Aanbeveling 15: Geelzien

Alle baby’s worden minimum 1 maal per dag gedurende de eerste 72 uur gecontroleerd op geel zien. Dit gebeurt middels visuele inspectie. (Friedman & Spitzer, 2004; Madden, et al., 2004; NICE, 2010; NICE, 2006, updated 2014; NVK, 2008; Straczek, et al., 2008; Vanhaesebrouck, et al., 2001)

  • In een goed verlichte kamer (liefst daglicht)
  • Naakte baby (huid, oogwit, tandvlees)

 

Visuele inspectie wordt gezien als een goede manier om geelzucht bij baby’s te screenen, maar mag niet worden gehanteerd als middel om de diagnose te stellen. Daarvoor is deze methode onbetrouwbaar (vooral bij kunstlicht en bij baby’s met een donkere huid) (NVK, 2008). Routinebepaling van bilirubinewaarden is niet aanbevolen volgens de NVK (2008) en de NICE (2010). Voor de diagnose en overdracht van zorgen dienen afspraken gemaakt te worden met lokale ziekenhuizen en andere zorgverleners. Het is goed te weten dat er evidentie is dat het bepalen van bilirubinemie bij aterme neonaten tijdens de eerste 48 uur postnataal door middel van transcutane metingen (bilicheck) een sterk voorspellende waarde heeft voor het ontstaan van hyperbilirubinemie tussen dag 2 en dag 10 (Straczek, et al., 2008).

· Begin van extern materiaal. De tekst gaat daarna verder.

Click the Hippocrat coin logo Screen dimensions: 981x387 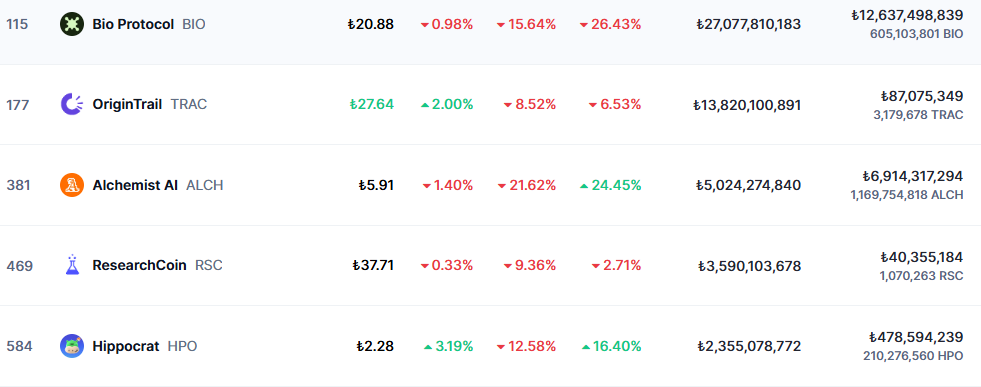71,346
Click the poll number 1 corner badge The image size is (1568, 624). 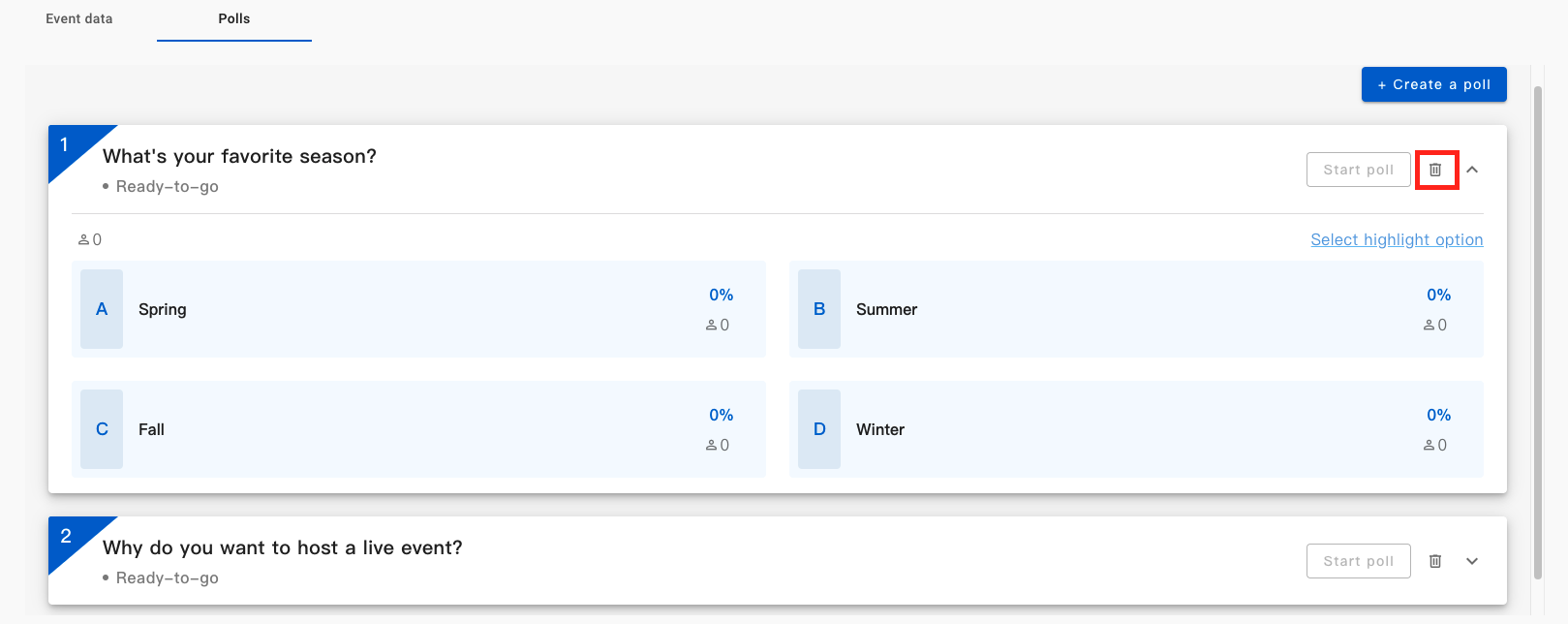(x=67, y=146)
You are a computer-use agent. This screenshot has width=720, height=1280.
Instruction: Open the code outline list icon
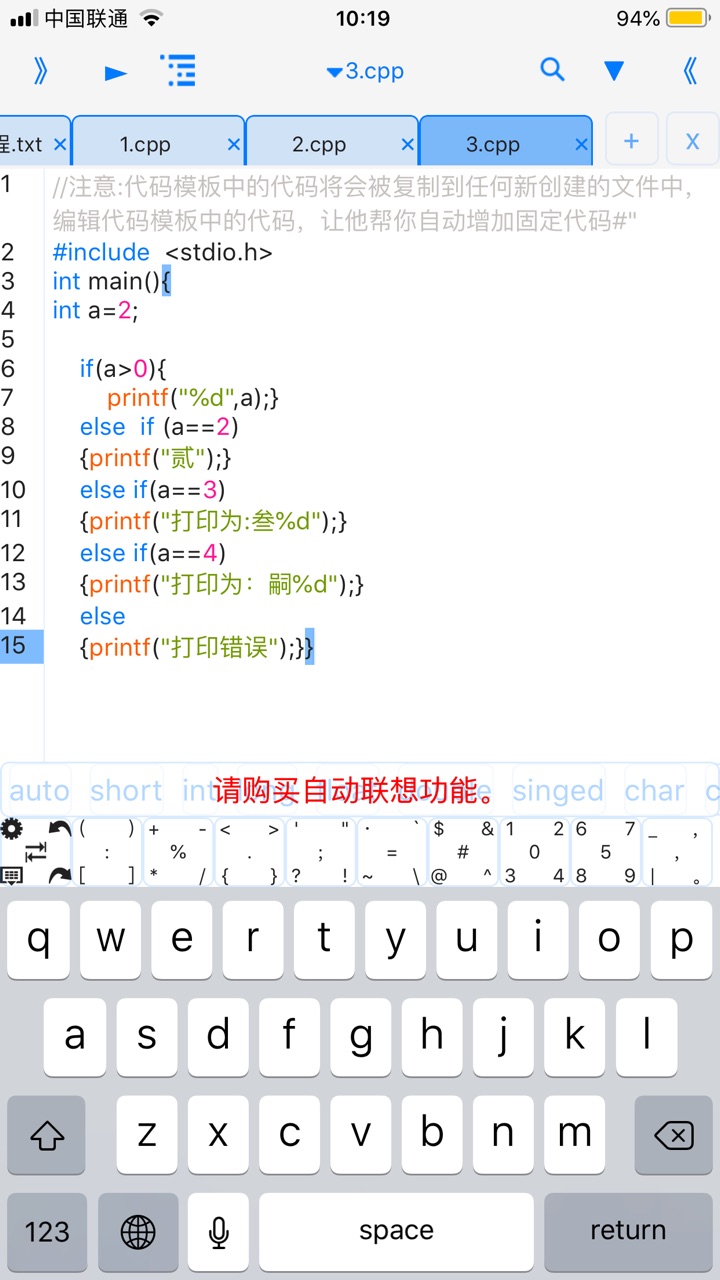click(x=178, y=71)
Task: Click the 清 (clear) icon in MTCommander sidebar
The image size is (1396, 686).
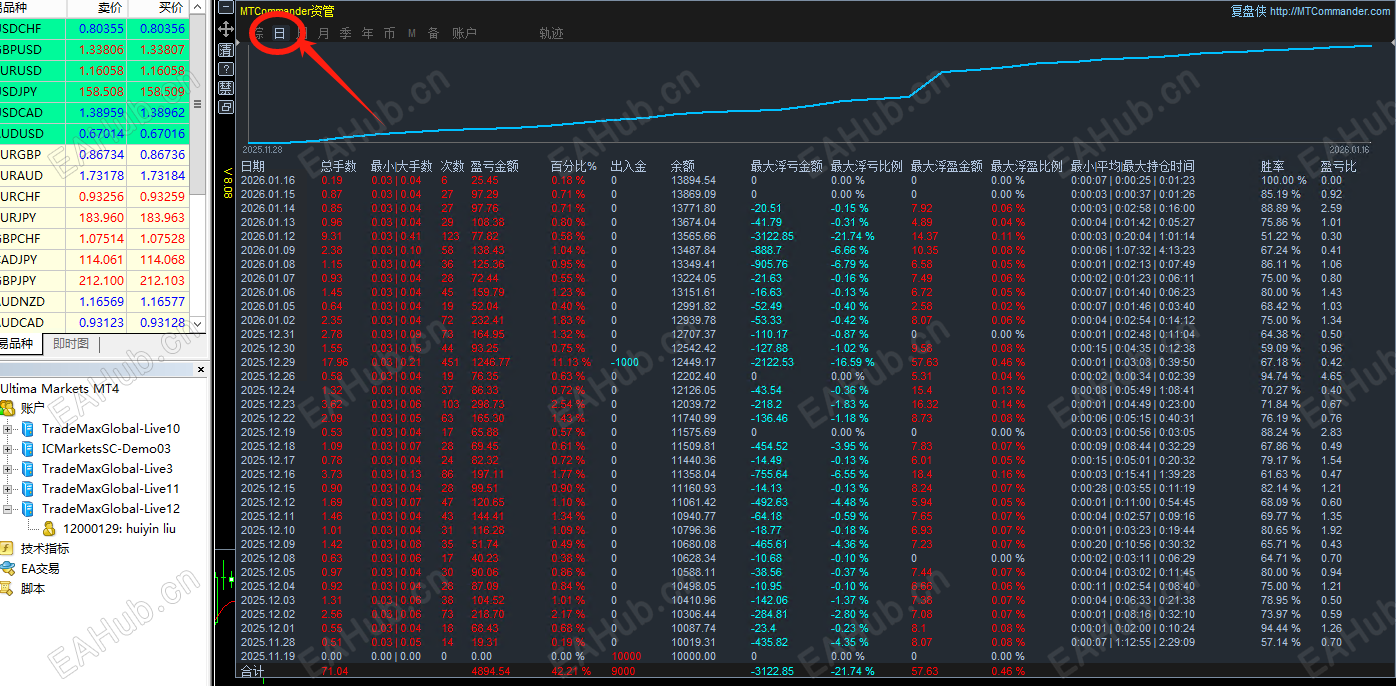Action: point(226,50)
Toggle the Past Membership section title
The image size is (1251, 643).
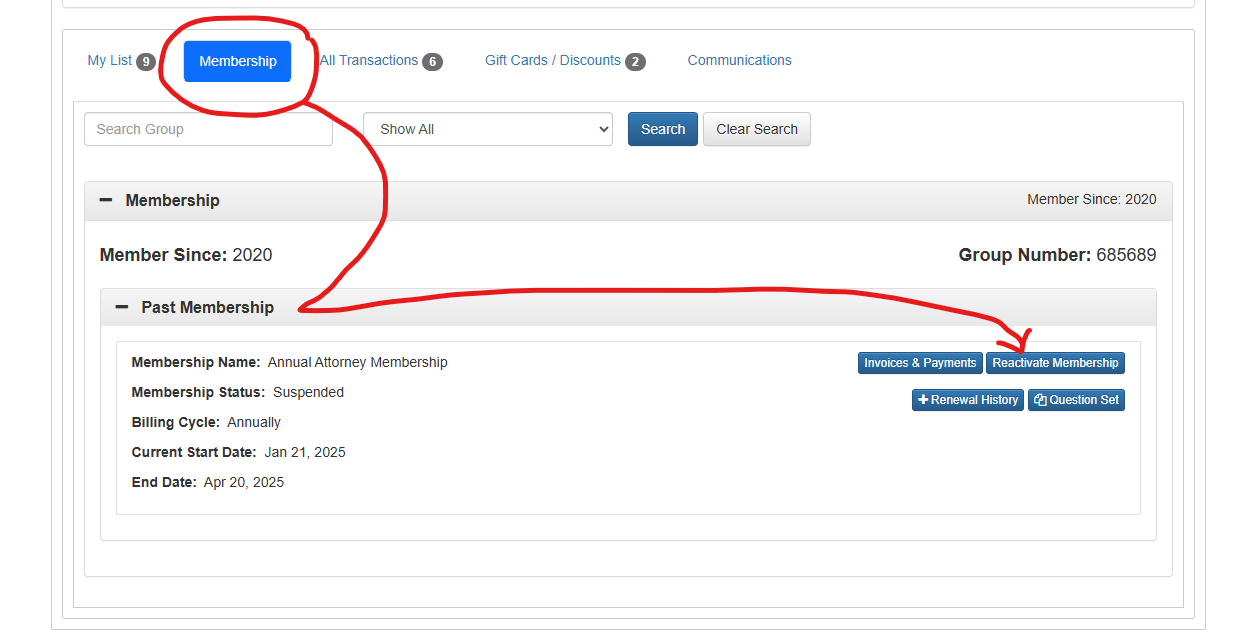(x=207, y=307)
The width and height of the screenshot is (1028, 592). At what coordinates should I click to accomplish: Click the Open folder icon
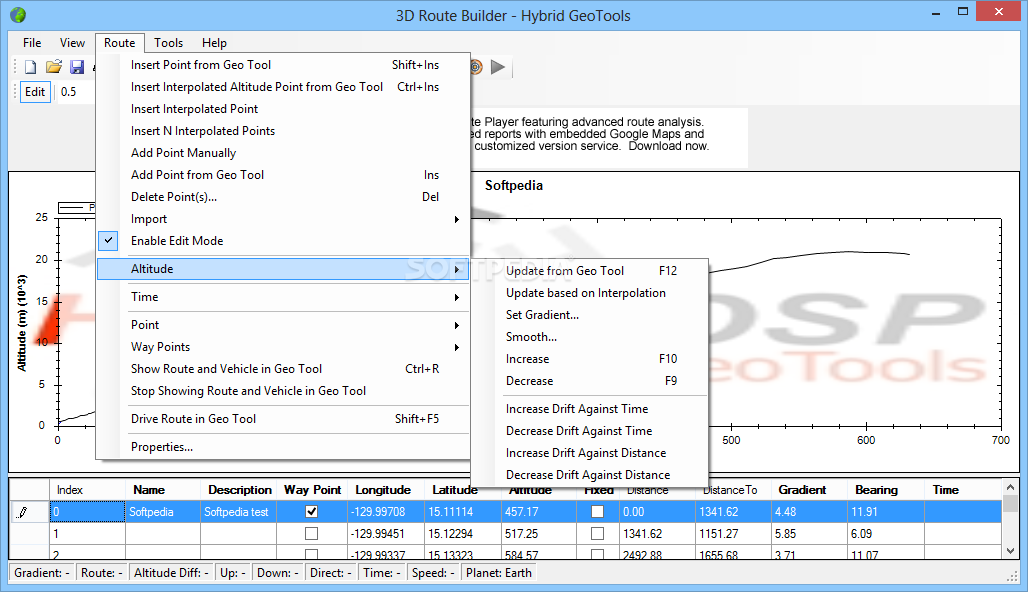tap(54, 67)
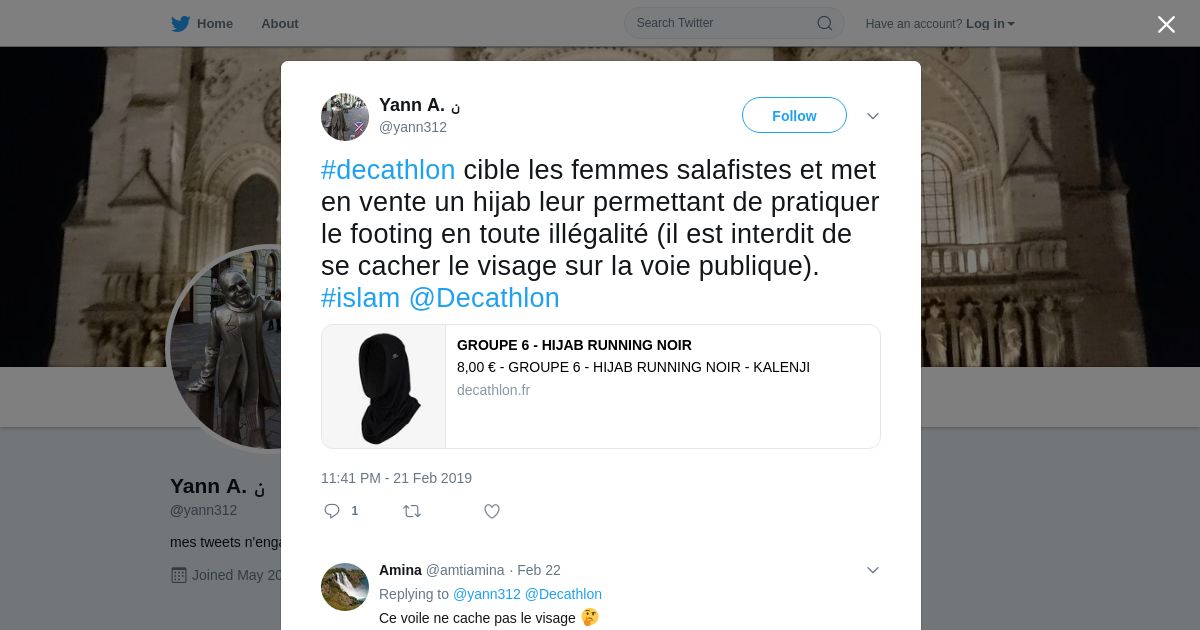
Task: Expand tweet options chevron next to Follow
Action: coord(873,116)
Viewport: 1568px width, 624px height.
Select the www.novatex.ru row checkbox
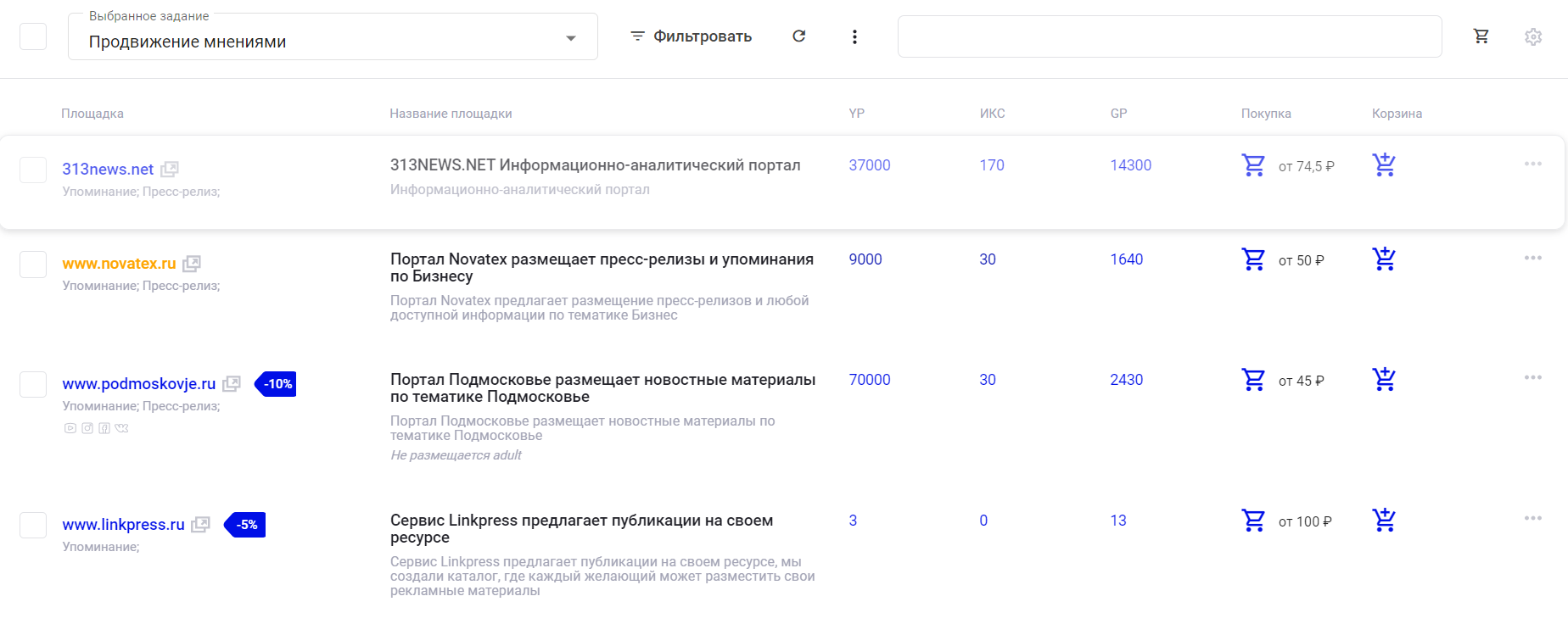(x=33, y=265)
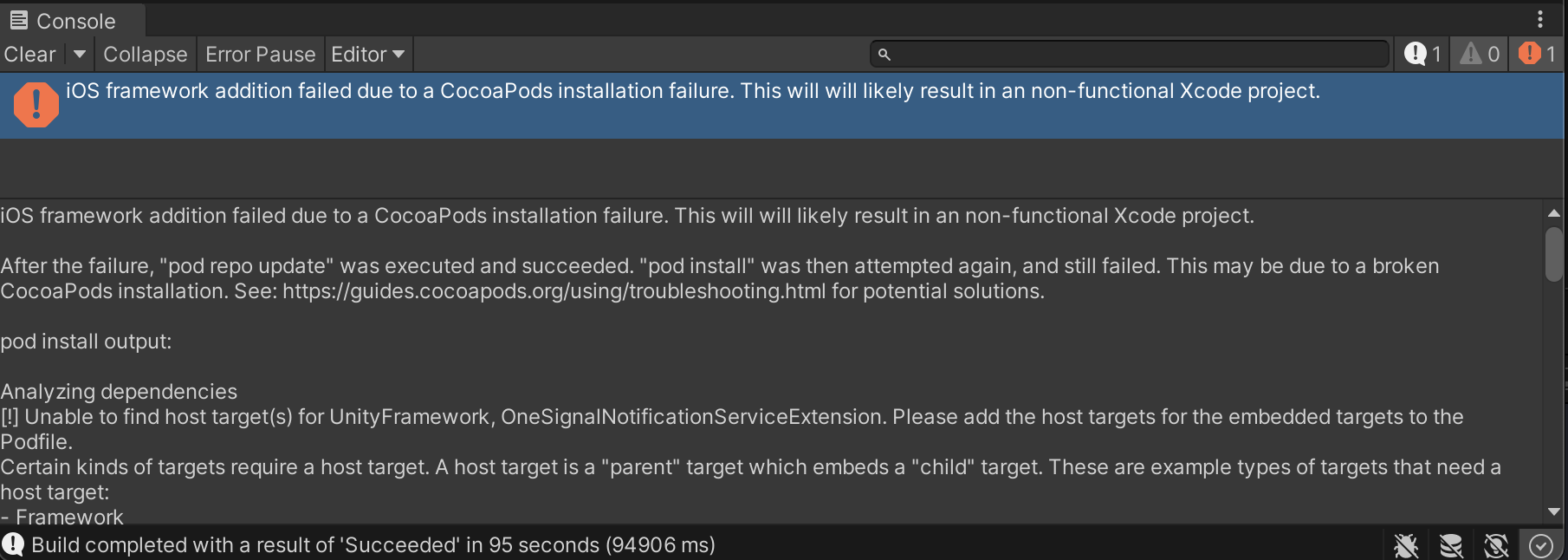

Voor de verdere bepaling van het beleid moet rekening worden gehouden met een grenswaarde van 340 μmol/L (= 19,9 mg/dl). Er is evidentie dat deze waarde voorspellend is voor de (neurologische) outcome van de neonaat. Vanaf deze waarde is er namelijk een verhoogd risico op het ontwikkelen van kernicterus.
Met betrekking tot het beleid kan verder rekening worden gehouden met volgende aanbevelingen (AAP & ACOG, 2012; NICE, 2010; NVK, 2008):

  • Het vroeg ontstaan van icterus (< 24 u) is een alarmteken. Doorverwijzing naar de 2de lijn is dan steeds aangewezen.
  • Breng mogelijke risicofactoren voor het ontwikkelen van significante hyperbilirubinemie in kaart bij aanvang van de zorgen.
  • Interpreteer bilirubinespiegels steeds rekening houdend met de postnatale leeftijd en bepaal het beleid volgens vooraf bepaalde interventiegrenzen voor fototherapie en wisseltransfusie. Welke interventiegrenzen het best gehanteerd worden, dient in samenspraak met de lokale ziekenhuizen en kinderartsen te worden bepaald.